Após encherem os compartimentos de carga do CRJ até a borda, esses funcionários sem treinamento começaram a carregar mais carga diretamente na cabine de passageiros. Os itens foram colocados nos assentos dos passageiros sem qualquer mecanismo de segurança. Pior ainda, essa carga incluía recipientes com lubrificantes inflamáveis, produtos de limpeza, fluido hidráulico e óleo de motor. Nenhum desses materiais perigosos estava devidamente acondicionado, e a Saurya Airlines não tinha autorização para transportar materiais perigosos. Embora o carregamento da carga tenha violado flagrantemente três ou quatro regulamentos básicos, as gravações da caixa-preta indicam que os pilotos estavam cientes dessa situação e não se opuseram.

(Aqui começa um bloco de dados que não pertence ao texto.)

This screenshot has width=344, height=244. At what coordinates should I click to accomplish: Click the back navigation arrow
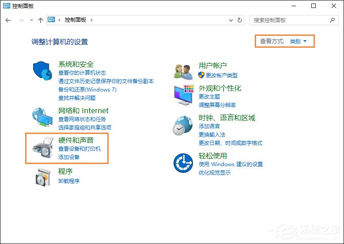tap(8, 20)
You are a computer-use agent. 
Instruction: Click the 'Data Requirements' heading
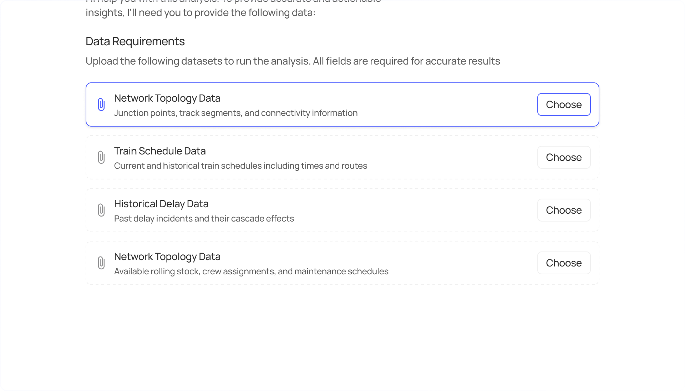click(135, 41)
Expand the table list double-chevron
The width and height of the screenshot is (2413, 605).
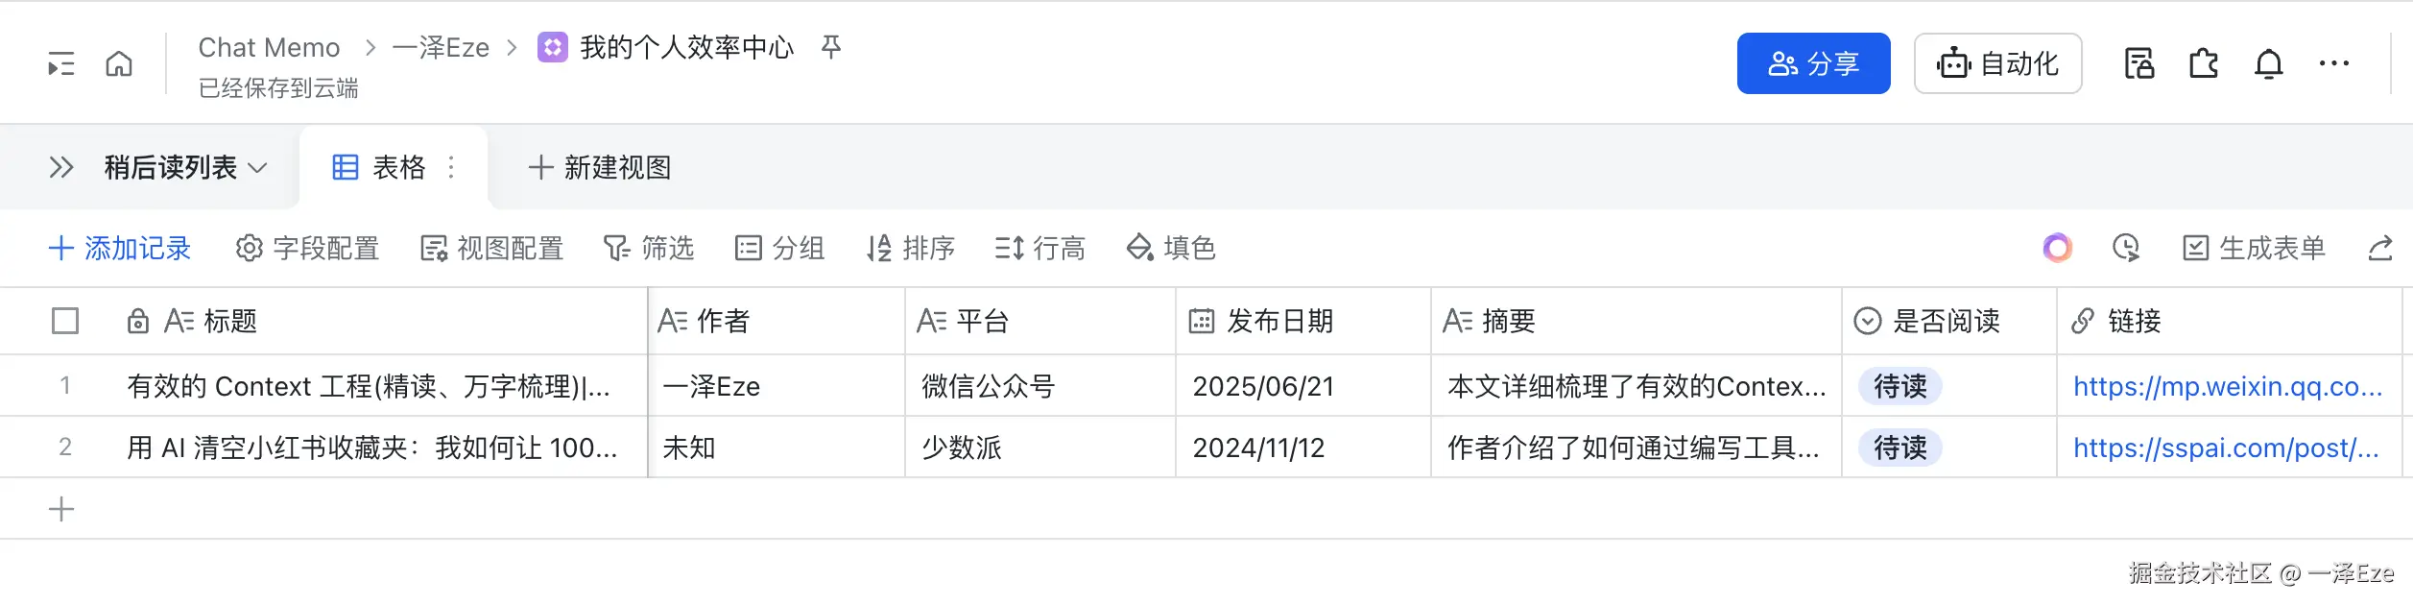[x=61, y=168]
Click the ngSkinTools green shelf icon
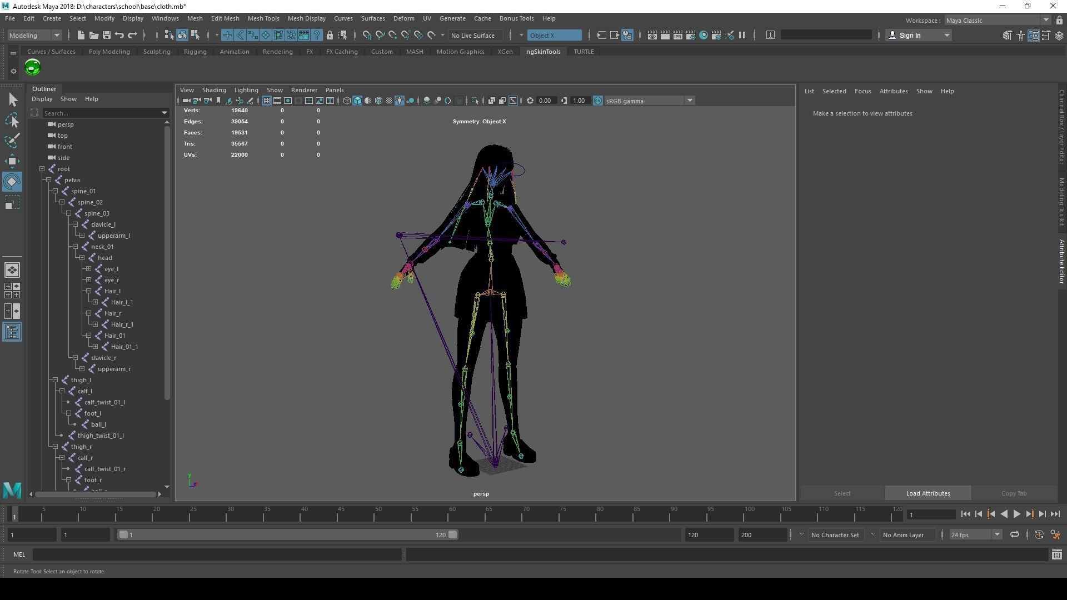The image size is (1067, 600). click(x=32, y=68)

O primeiro piloto a chegar à aeronave foi o Primeiro Oficial Katuwal, em algum momento antes das 10h08, horário local (UTC +5h45). O gravador de voz da cabine já estava funcionando e, a partir desse momento, gravou Katuwal calculando as velocidades V para a decolagem.

As velocidades V são as velocidades que os pilotos usam para determinar o momento certo para tomar decisões e realizar ações durante a corrida de decolagem. Antes de cada voo, os pilotos calculam V1, a velocidade máxima na qual a decolagem pode ser abortada; VR, a velocidade de rotação; e V2, a velocidade de segurança de decolagem, usada em caso de falha de motor. Como esses valores são afetados pelo peso da aeronave, pelo comprimento da pista, pela temperatura, pela altitude do aeroporto e por outros fatores, os valores exatos das velocidades variam de um voo para outro.

Embora a maioria das grandes companhias aéreas utilize softwares para calcular as velocidades V, o cálculo manual era a norma histórica e ainda o é em muitos lugares. Para os cálculos manuais, as companhias aéreas fornecem aos pilotos um conjunto de cartões contendo tabelas de valores, que são armazenados na cabine de comando para facilitar a consulta. Os pilotos selecionam o cartão correspondente ao peso de decolagem projetado e à configuração dos flaps, que contém as velocidades V básicas, e então adicionam correções para temperatura e altitude consultando uma tabela de correções. Um exemplo de cartão de velocidade V da Saurya Airlines pode ser visto abaixo.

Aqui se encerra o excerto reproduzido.